PROVIDED PASSAGE
◆ ◆ ◆ ◆

Another reason Shrine keeps promotion outside of a DB transaction is to make backgrounding easily pluggable. If you want to delay promotion into a background job, the background job needs to be spawned after the transaction commits. Otherwise it can happen that the background job starts up really early and cannot yet find the record in the DB, because the transaction inside which the records was created hasn't been committed yet. Having promotion triggered outside of the transaction allows the backgrounding plugin to simply override the Attacher#_promote method and spawn a background job instead.

While promotion is outside of the transaction that saves the model initially, I think it should never be triggered if the transaction was aborted. @mcelicalderon , are you saying you're seeing promotion happen even if the transaction was aborted? If so, that could be a bug or mis-design?

As I understand it, one of the main reasons to do it outside of the initial transaction, is to make sure it is done only when the transaction actually succeeds/is committed. If you were doing it inside the transaction, you could 'promote' the file to the 'store' location, then the transaction could be aborted, then the 'orphaned' file in store location would still be there, not actually pointed to by any db records.

But you seem to be seeing something different? I'm a bit confused what's going on.

Another thing to be clear about is that a file is written to the cache location on assignment even before save. So it will be there in cache location, even if the transaction was aborted (or even if the model was never saved). But the file should never be in store location unless the model was saved and the transaction was committed.

On the one hand you say:

So transaction is already commited when it tries to generate and upload versions.

That is expected.

but then you also suggest you are seeing things you don't expect even if a transaction is aborted. That part is confusing me a bit, and your reproduction example isn't clarifying it for me.

Ah wait, I think I understand -- you expect your raise in process(:store) to be able to abort the transaction? Yeah, that can't happen. Because instead, the design is ensuring that process(:store) can only happen if the original transaction was committed. Instead of allowing "promotion" to abort the original transaction, the design ensures that promotion will never be triggered from an aborted transaction. I don't think it's possible to do both, and shrine chooses the latter, to be able to ensure that there will never be "orphaned" files in the store storage.

◆ ◆ ◆ ◆

TO DO
Please pick up the discussion of Shrine's file promotion and database transactions after its final sentence and keep it going. The records come from a separate source.

(Data for locating visible targets)

◆ ◆ ◆ ◆

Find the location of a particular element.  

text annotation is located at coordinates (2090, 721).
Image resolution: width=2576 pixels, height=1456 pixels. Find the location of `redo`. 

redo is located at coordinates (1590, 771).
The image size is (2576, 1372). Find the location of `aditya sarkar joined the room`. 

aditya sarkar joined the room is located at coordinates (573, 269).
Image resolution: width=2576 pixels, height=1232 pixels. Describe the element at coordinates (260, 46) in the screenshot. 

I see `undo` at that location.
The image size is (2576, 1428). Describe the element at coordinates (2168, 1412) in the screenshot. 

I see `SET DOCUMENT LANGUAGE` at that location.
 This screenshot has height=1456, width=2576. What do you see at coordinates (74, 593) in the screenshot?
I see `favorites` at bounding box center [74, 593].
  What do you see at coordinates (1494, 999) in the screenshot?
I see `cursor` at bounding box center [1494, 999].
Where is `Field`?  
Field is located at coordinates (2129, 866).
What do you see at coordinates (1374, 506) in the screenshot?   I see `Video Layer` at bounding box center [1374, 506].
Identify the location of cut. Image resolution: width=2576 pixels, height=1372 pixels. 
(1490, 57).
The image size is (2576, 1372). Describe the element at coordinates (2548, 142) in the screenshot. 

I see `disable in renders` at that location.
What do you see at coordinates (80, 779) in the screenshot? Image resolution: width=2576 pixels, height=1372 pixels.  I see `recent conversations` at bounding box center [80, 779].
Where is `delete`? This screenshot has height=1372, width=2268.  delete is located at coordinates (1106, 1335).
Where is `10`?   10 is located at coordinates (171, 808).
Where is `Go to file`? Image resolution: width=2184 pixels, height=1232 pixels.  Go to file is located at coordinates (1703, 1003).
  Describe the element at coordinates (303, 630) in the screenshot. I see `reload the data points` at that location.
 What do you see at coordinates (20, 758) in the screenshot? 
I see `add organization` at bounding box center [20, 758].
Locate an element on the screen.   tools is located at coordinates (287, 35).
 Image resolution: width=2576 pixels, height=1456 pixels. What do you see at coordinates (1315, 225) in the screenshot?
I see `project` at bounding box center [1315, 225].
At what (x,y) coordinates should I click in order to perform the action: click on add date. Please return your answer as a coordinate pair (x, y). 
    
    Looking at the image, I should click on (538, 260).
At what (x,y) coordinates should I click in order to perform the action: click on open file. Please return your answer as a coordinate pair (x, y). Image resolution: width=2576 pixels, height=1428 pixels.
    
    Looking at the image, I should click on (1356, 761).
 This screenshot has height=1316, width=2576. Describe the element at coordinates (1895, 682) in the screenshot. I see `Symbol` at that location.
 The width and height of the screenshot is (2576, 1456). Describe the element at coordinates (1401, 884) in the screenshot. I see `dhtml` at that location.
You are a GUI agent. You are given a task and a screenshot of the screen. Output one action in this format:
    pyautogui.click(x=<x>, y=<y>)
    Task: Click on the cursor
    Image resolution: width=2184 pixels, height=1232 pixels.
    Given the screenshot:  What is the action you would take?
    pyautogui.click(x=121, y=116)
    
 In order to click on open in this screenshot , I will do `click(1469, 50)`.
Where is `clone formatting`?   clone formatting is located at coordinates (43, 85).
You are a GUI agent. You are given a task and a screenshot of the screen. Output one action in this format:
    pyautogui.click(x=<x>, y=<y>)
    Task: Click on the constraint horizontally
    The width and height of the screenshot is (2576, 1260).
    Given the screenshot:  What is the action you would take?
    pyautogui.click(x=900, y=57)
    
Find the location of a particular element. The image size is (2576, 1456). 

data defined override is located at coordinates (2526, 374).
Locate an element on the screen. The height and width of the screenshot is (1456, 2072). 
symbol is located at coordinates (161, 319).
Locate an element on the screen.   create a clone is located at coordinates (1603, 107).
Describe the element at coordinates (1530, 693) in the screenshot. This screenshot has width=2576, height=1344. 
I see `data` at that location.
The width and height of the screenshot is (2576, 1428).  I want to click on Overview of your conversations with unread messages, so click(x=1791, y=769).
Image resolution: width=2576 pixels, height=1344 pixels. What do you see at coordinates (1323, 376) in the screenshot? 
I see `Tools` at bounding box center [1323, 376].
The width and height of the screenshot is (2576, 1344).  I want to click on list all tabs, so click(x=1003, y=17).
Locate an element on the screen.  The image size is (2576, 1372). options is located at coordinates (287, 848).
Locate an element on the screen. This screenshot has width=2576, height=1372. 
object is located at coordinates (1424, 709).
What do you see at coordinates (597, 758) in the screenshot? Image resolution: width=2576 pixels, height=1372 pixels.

◆ ◆ ◆ ◆

OUTPUT OF THE EXERCISE
If transaction is rolled back, no trace of it should remain on the DB.

That is quite true. It's just that your example code wasn't aborting the transaction.

I think you have a use case though, that we should probably help you figure out how to accomplish. Without talking about how it relates to transactions necessarily, what are you actually trying to do? Based on what condition, you want what to happen? This stuff gets so confusing to talk about because it can be so abstract, if you can give us your very specific use case, like what actual condition you want to trigger on, to do what, it might be easier to talk about.

Of course it couldn't be that simple, I completely overlooked other plugins. So, I see what you guys are saying. My workaround is working for now anyway, as I force versions to be processed and uploaded before committing the transaction just in case something goes wrong (should be common as file processing has many ways to fail). I do have to be careful with orphan files in store because of that, but exceptions might raise during processing and not after that in my scenario.

Anyway, if not simple, there might still be a way to handle this, some way to opt-in a different way to process files if the scenario requires entity creation to be fully atomic. Perhaps another plugin which saves the state (maybe even in the DB's JSON field) of the attached field if the entity already existed on the DB so it can be rolled back in case the after_commit callback fails and even delete that instance from the DB if it was a new one (even if backgrounding). Just an idea, of course it would require a lot of extra considerations, I'll try to explore this idea further.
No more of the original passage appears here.